Elijah has gotten in trouble a few times at school.  Mr. Pereira had to come get him twice, because Elijah wasn’t allowed to stay.  He doesn’t really remember what happened, but he remembers his heart felt like it was beating really fast.  He couldn’t hear his teacher, even though he knows she was talking to him.  He heard the kids laughing.  They had been reading in class from a book. It was his turn to read a sentence and Elijah couldn’t do it.  The words went into his eyes, but they couldn’t make sense and he couldn’t get them to come out his mouth.  He was so nervous.  Kids laughed and then it felt hot and loud.  Elijah tore up the book and knocked over a shelf.  He said bad words, words he knows he isn’t supposed to say but they just came pouring out.  It was a bad day.

Elijah and the Pereiras have been practicing reading.  They’ve been working on taking deep breaths, letting his brain settle, and going slow with each word.  It works at home, but sometimes he still gets nervous in school. 

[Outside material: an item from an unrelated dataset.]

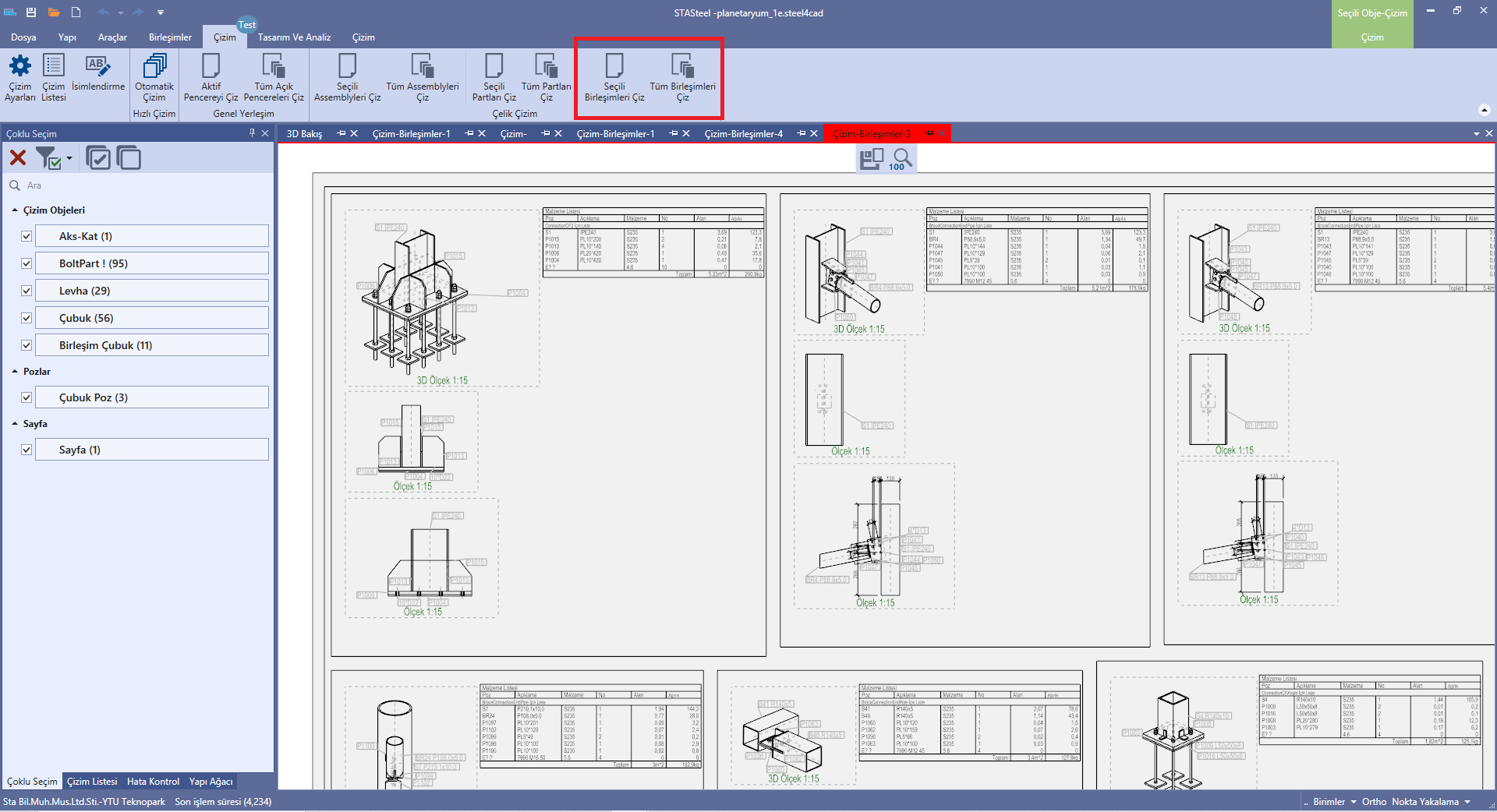This screenshot has width=1497, height=812.
Task: Open the Hata Kontrol bottom tab
Action: 153,782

Elijah can have a hard time focusing.  He sometimes just likes to think about Pokemon, especially when he feels worried about his mom or is thinking about some of the scary things that happened.  When his brain starts thinking about that stuff, he talks really fast and just goes through all of the characters.  People think it is weird, but it makes him feel better.  It feels safe and he knows who they all are and they are strong and powerful.

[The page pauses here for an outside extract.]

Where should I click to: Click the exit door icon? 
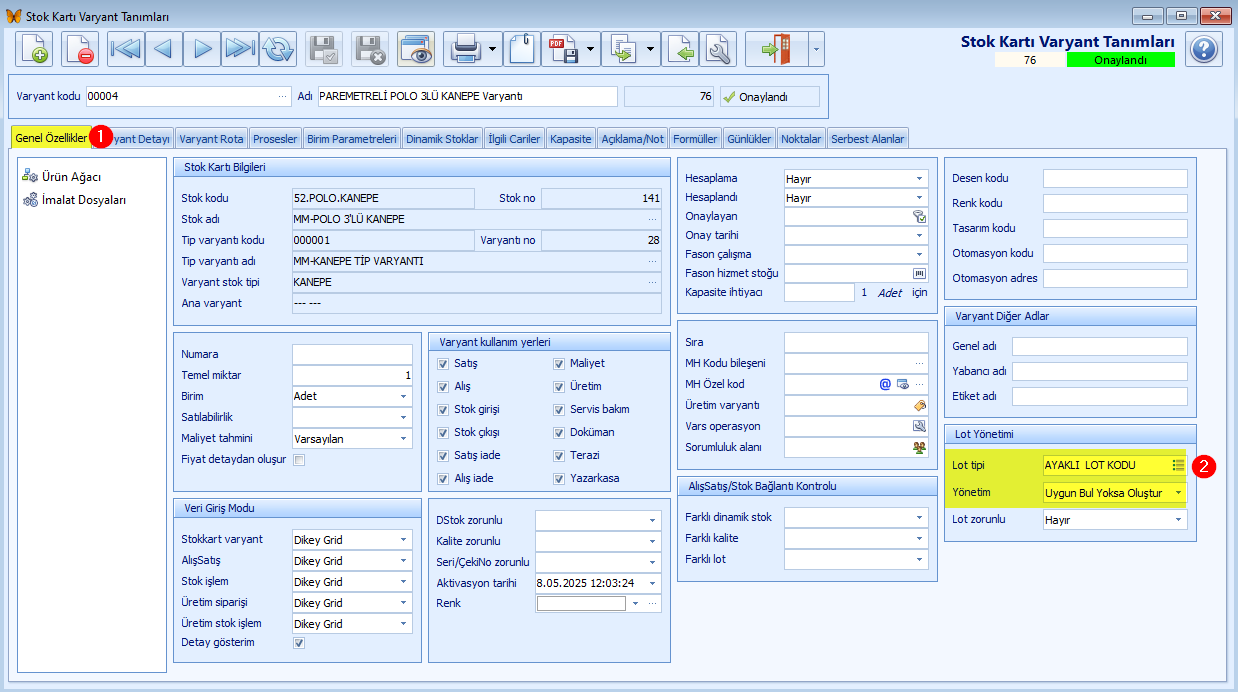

Elijah isn’t sure what is going to happen.  Another kid used to live with the Pereiras and he went home, so Elijah thinks he might go home, too, but no one knows when.  Pokemon is the same at the Pereira’s house or when he lives with his mom or in school, so he just keeps thinking about that.  It feels safer.

Elijah is one of the many Faces of Foster Care.


If you could support a child like Elijah who needs to feel safe and supported, reach out today.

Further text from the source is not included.